BEGIN Dataset excerpts

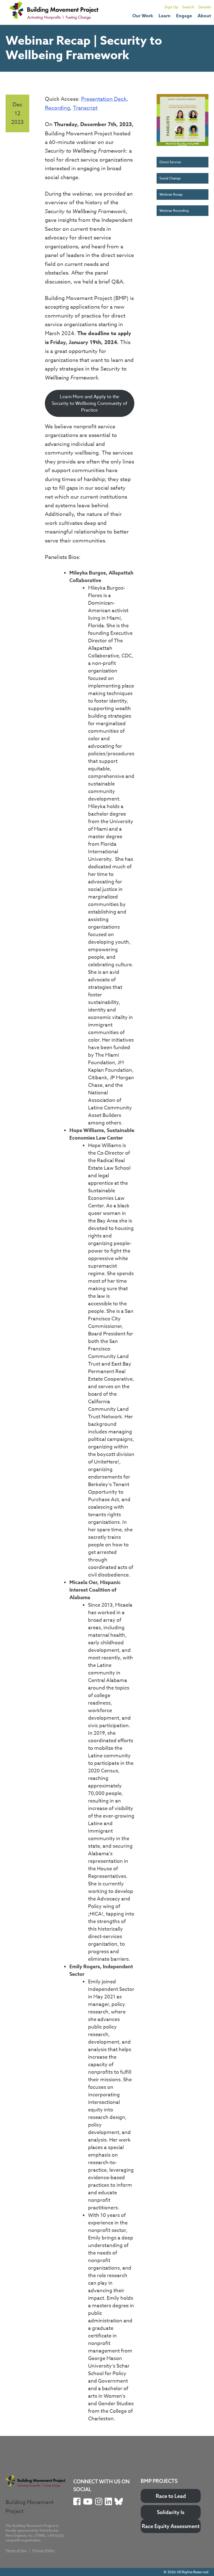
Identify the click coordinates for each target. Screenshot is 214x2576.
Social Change (170, 178)
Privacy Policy (44, 2550)
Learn (165, 16)
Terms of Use (16, 2550)
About (204, 16)
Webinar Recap (171, 194)
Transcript (85, 107)
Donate (204, 6)
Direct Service (170, 162)
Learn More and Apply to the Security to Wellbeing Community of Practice (89, 403)
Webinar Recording (174, 210)
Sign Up (171, 6)
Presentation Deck (104, 98)
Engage (184, 16)
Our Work (142, 16)
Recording (57, 107)
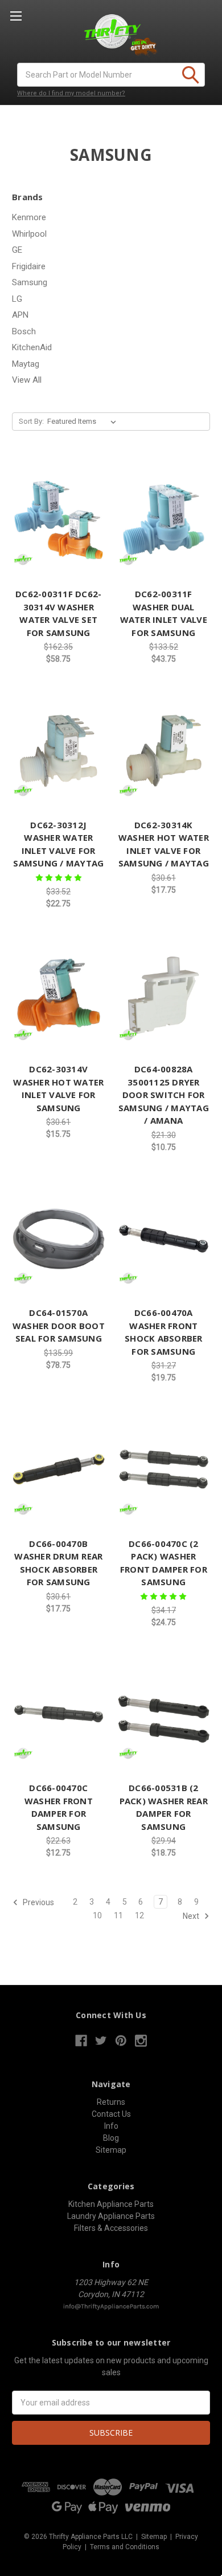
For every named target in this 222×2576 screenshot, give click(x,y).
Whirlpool (29, 234)
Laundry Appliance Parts (111, 2216)
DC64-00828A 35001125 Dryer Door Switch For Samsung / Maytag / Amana (163, 1094)
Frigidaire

END Dataset excerpts

▸ **Work order**: Given the listing above, repeat exactly the lines starting at the one with "Sign Up (171, 6)" and ending at the one with "DC64-00828A 35001125 Dryer", inclusive, excluding pictures.

▸ **Solved problem**:
Sign Up (171, 6)
Presentation Deck (104, 98)
Engage (184, 16)
Our Work (142, 16)
Recording (57, 107)
For every named target in this 222×2576 screenshot, give click(x,y).
Whirlpool (29, 234)
Laundry Appliance Parts (111, 2216)
DC64-00828A 35001125 Dryer Door Switch For Samsung / Maytag / Amana (163, 1094)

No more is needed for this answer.